Time for easy peasy washable slipcover action, right?  Truth is, while her covers come off pretty easily (naughty girl) getting them back on again is like wrestling a manatee into a leotard.  And once she is squished back into her newly pristine cover, she has shrunk several inches in the sides.  It takes some sitting on to get it to spread back out to fill the frame, rather than looking too small for the frame it sits on.  (The instructions say don’t put it in the dryer, but at the moment I don’t have an outdoor clothesline and the cover doesn’t quite fit draped over the shower to air dry. At all.  So its either big wet heap or dryer).  The on-task perfectionist would wash that sucker as needed.  But the lazy perfectionist (aka moi) just allows the smudge to mock her. In the meantime I will place a pillow awkwardly over the smudge and wash it before anyone comes over.
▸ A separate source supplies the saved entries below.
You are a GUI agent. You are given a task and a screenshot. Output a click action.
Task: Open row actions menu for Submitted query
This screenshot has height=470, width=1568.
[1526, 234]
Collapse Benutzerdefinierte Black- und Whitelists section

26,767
So who are these people successfully domiciling with white slipcovered furniture?  Maybe their covers are easy on/easy off and they wash them once a week.  I’d guess that a decent snug-fitting cover (as opposed to a schlumpy, lumpy unattractive one) would take a little work to get on and off.  I can’t even handle it with pets, much less kids with sticky fingers and juice cups.  Don’t other people eat spaghetti and tacos on their sofa every week?  Just us?

Anybody remember that episode of SATC where Carrie and Big go to an upper East Side party and only light-colored food and beverages are allowed because the whole apartment has white rugs / furniture and an OCD hostess?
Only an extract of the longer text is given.